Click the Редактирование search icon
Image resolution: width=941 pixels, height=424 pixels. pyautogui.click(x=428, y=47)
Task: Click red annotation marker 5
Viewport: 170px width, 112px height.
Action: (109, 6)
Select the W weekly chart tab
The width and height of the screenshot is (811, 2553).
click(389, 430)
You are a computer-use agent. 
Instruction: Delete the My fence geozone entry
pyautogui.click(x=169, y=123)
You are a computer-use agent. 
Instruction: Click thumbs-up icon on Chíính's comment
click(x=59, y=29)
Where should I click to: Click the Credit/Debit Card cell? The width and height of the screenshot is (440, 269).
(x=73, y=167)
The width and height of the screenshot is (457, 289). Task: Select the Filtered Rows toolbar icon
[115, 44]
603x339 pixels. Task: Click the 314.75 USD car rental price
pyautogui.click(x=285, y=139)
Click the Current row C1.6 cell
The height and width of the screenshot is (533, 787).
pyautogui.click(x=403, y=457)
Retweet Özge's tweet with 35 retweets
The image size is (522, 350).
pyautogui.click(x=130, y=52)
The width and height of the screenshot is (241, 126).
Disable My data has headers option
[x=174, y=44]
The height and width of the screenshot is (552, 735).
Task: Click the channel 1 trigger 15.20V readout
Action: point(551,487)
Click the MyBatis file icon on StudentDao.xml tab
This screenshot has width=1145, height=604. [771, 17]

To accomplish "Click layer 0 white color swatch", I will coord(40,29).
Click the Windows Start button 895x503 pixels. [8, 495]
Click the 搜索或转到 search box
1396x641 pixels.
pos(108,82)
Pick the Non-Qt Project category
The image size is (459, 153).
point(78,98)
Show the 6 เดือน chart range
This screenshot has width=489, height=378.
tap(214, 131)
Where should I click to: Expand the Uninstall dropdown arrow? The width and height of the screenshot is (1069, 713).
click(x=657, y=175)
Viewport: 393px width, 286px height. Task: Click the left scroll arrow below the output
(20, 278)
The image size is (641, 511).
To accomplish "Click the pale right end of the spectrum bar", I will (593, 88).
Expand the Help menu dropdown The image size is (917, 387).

* * * *

Action item - The lines to return run from the one containing "The image size is (641, 511)." through the last line of the records above. Give them exactly and include nothing more.

Solution to the exercise -
The image size is (641, 511).
To accomplish "Click the pale right end of the spectrum bar", I will (593, 88).
Expand the Help menu dropdown The image size is (917, 387).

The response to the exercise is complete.